By: Shane Lambert
Is there something wrong with dumping somebody on his or her birthday? What about breaking up on Valentine’s Day?
In answering these questions, I think that most people would feel that there are some times when you do not drop a bomb on a relationship. Whether that’s right or wrong is one matter. But in the name of being considerate, perhaps decency dictates picking an appropriate time for ending a relationship whenever such a consideration is possible.
On that matter, we’re talking about a short story of course — this is a short-story website. I had a back and forth with fellow Indy-writer Lia Fairchild this week, therein discussing her eBook “Home for Christmas.” Described as a “holiday romance short” the story tells of two people who have “intertwined” fates, perhaps reminding literary fans out there of the famous “star-crossed lovers” Romeo and Juliet. One situation in the novel is the question of Christmas-time relationship-status changes. Would you drop the bomb on Christmas Day?
Fairchild’s publication features Ali and Stephen, two people in need of “a real Christmas miracle,” a miracle that will have to be on the romantic side. My back-and-forth with the other is below.
Me, Shane Lambert: “Can we start with a technicality? The line between a short story and a novella is a blurry one. Amazon says your ‘Home for Christmas’ is 61 pages in length and it’s also in the 90-minute category for reading time. We are a short-website here at short-stories-online.com, would you call “Home for Christmas” a short story or novella? Did you start with a short story in mind but then found yourself wanting to carry on? Or did you just write it and stop when you felt it was complete?”
Lia Fairchild: “I just had an idea for a story and then started writing. But I knew it wouldn’t be a full-lengthed book. I actually still consider it a short story. Most authors I’ve talked to consider a novella to be at least 20,000 words.”
Me, Shane Lambert: “Okay. While avoiding plot spoilers, the Amazon reviews — which are generally positive — make it clear that “Home for Christmas” deals with relationships. When it comes to ending relationships, does your book explore this often difficult thing to do with a reference to the Christmas-time setting? It seems there would be a contrast between the joy of the season and the grief of loving in vain, of being rejected. Does this come up?”

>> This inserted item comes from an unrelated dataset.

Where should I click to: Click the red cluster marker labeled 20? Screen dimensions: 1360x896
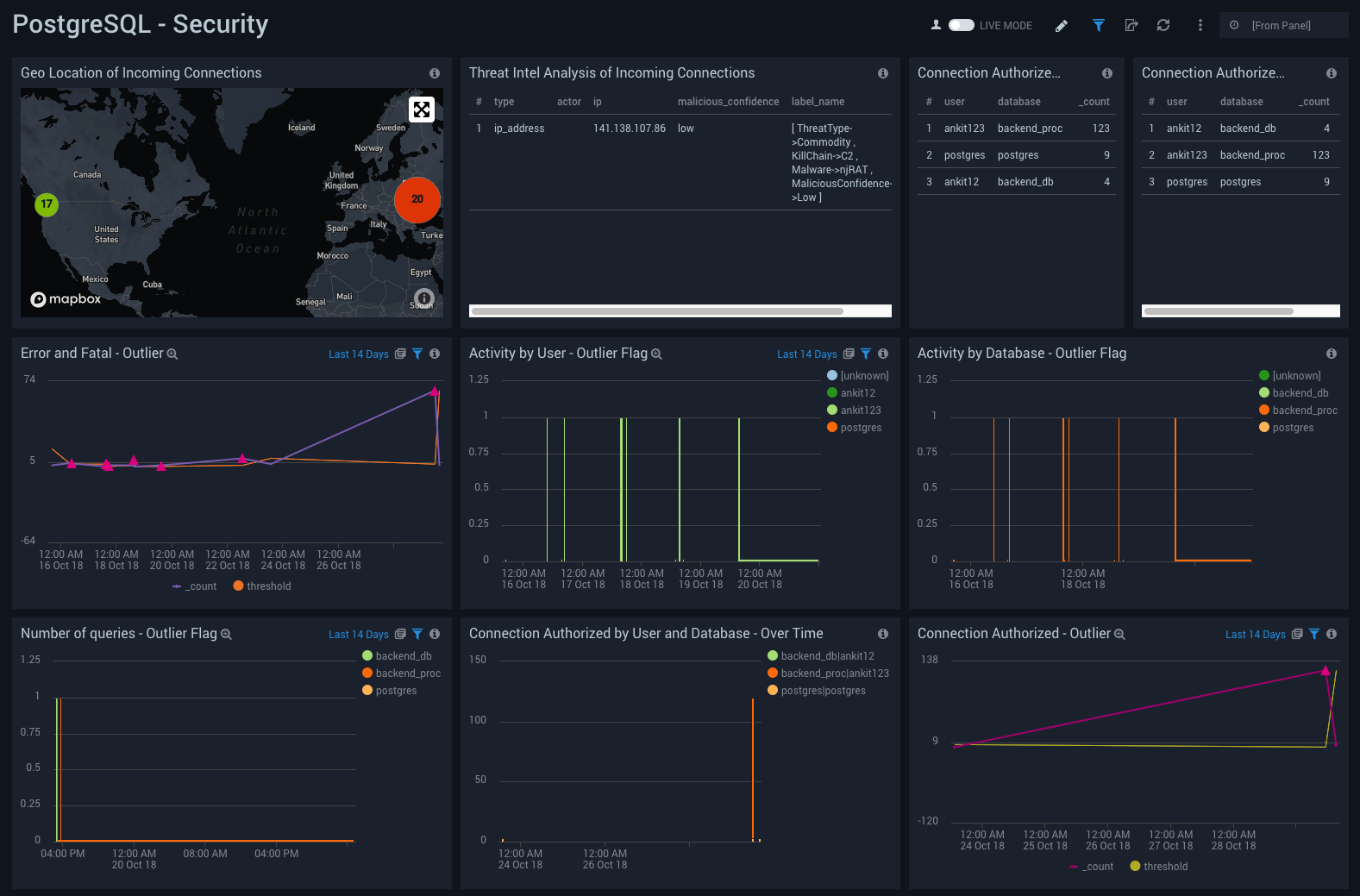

Lia Fairchild: “Yes, there are various relationships starting and stopping for different reasons. Most of this I wouldn’t want to give specifics on as they are key surprises in the story. I can say that one of my characters grapples with ending a relationship during the holidays because it’s that much harder for both the person initiating and the person who doesn’t want to leave the relationship. However, it was less about rejection and more about facing the holidays alone, dealing with the questions from family.”

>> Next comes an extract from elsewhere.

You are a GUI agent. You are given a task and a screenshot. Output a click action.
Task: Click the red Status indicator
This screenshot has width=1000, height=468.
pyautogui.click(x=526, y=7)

Me, Shane Lambert: “On the marketing side, as an author writing a holiday romance, do you face any challenges of keeping the momentum going when it comes to sustaining a constant readership? No one wants Hallowe’en stuff in November, they say, — I’m wondering if anyone wants a Christmas-time setting in their fiction reading after Christmas is over.”
Lia Fairchild: “It seems like the kind of eBook that would be popular at Christmas time but not so popular again after that and then not popular for most of the year. That’s true. I wasn’t worried about it as the story originated for a group anthology project and I now I typically just promote it during November and December.”
Me, Shane Lambert: “From reading the preview, it looks like you employ a third-person narrator? Is it omniscient as well? Which of your characters’ heads do you reveal the most about in the narration?”
Lia Fairchild: “Third person, yes. Omniscient, no. It’s a dual point-of-view swapping between a male and female character. I don’t like to head hop as a writer and I don’t like it as an editor either.”
Me, Shane Lambert: “Lastly, I know you are based in Southern California. Where is ‘Home for Christmas’ set?”
Lia Fairchild: “Oddly enough, I don’t remember. I wrote the story years ago and just wanted a wintery Christmas feel. I do have a few books set in Southern California, though.”
Me, Shane Lambert: “Well, I’ll assume it’s set where I live, here in the Canadian Rockies where we do get the wintery setting. Thank you for your time and I hope you continue to enjoy success with your writing career.”